First it was breast cancer in women who were exposed to this hormone-disrupting chemical in the 1950s and ‘60s. Then their daughters, who had been exposed in the womb. Researchers over the years have also linked DDT exposure to obesity, birth defects, reduced fertility and testicular cancer in sons.
Now, a team of toxicologists, molecular biologists and epidemiologists at UC Davis and the Public Health Institute in Oakland have confirmed for the first time that granddaughters of women who were exposed to DDT during pregnancy also suffer from significant health threats: Higher rates of obesity and menstrual periods that start before age 11.
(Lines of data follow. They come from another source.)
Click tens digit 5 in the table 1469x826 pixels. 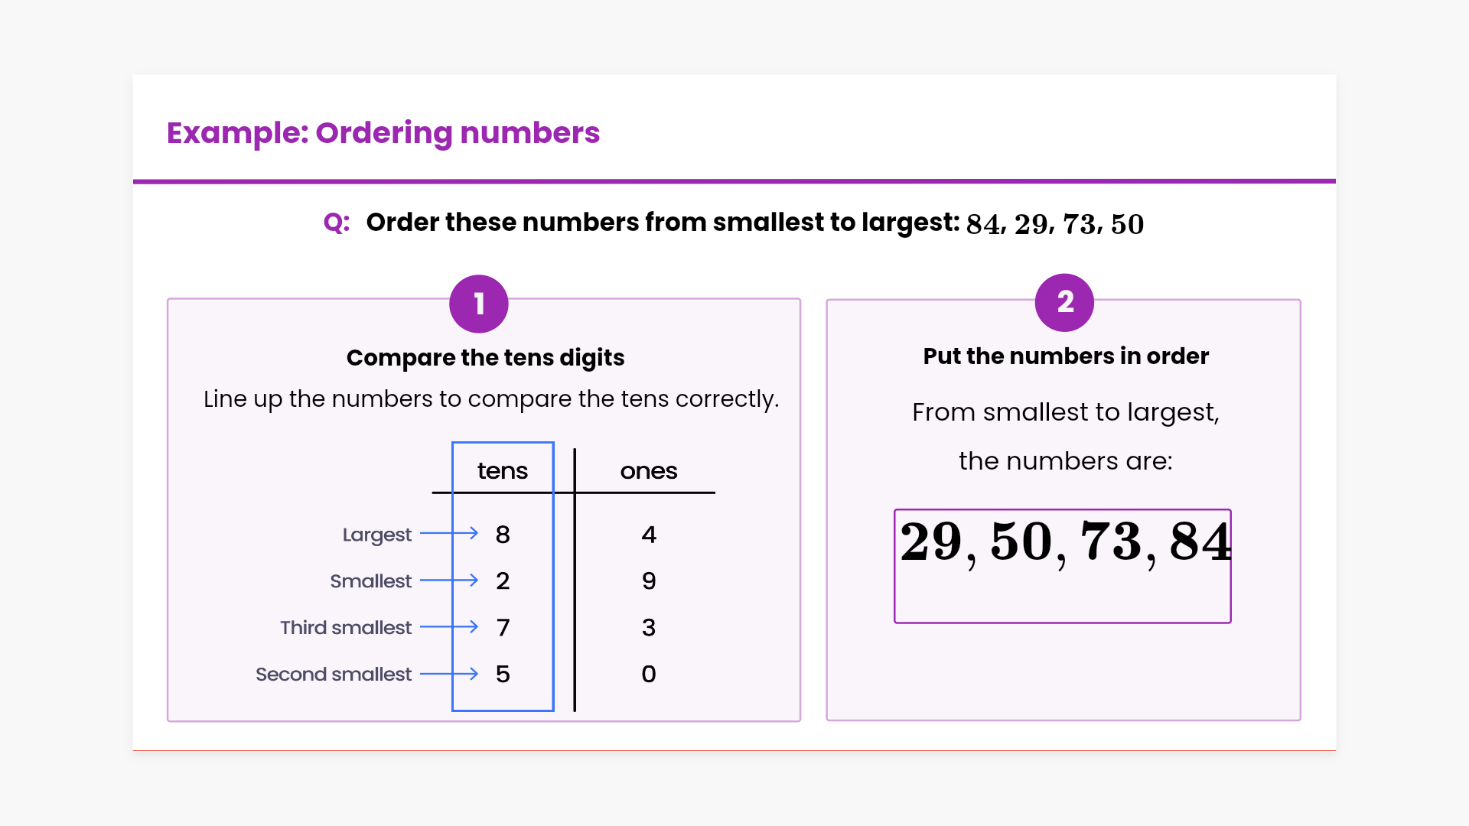[x=503, y=674]
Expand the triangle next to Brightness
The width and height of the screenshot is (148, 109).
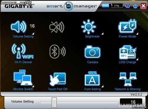[x=102, y=34]
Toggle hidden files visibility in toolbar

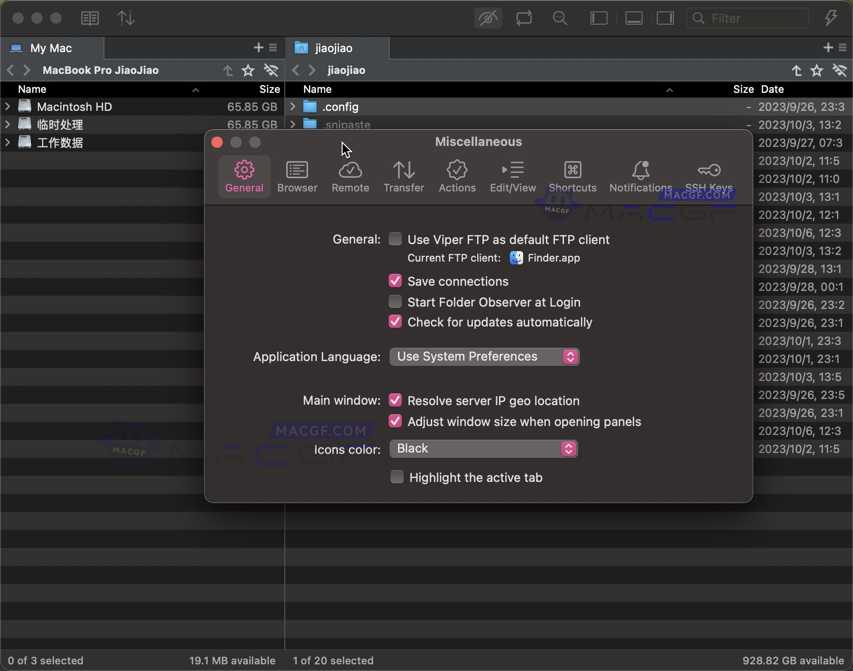(487, 18)
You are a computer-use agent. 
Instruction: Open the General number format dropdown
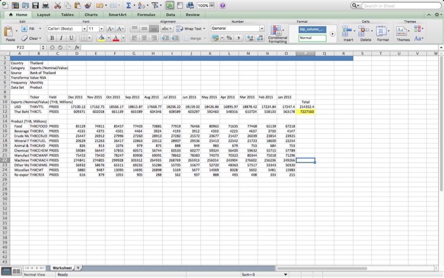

Both factors, scientists say, may put these young women at greater risk of breast cancer — as well as high blood pressure, diabetes and other diseases.
“This is further evidence that not only is a pregnant woman and her baby vulnerable to the chemicals that she’s exposed to — but so is her future grandchild,” said Barbara Cohn, director of the Public Health Institute’s Child Health and Development Studies, a multigenerational research project in California that has followed more than 15,000 pregnant women and their families since 1959.
This persistent, generational exposure is likely related to the reproductive system, Cohn said. Since a female is born with all her eggs, a granddaughter is technically also exposed to DDT if her mother was exposed in the womb.
This is something that people had always thought was possible, but there had never been a human study to support the existence of that link. Even though we banned that stuff more than 40 years ago, people now walking the Earth — the granddaughters of those who were pregnant — were exposed.Dr. Barbara Cohn, program director, Child Health and Development Studies
How many times have we talked about climate change and things that we need to do better for our children and grandchildren? This is more proof that hello, what we do today is going to affect people way forward. I hope this is a wake-up call for a lot of people, because we’re talking about saving the environment again, today, for our future generations.Akilah Shahid
The findings come at a time of renewed public interest in DDT, a problem that had been largely tucked into a fading chapter of history. Concerns have intensified since The Times reported last fall that the nation’s largest manufacturer of DDT once dumped as many as half a million barrels of its waste into the deep ocean.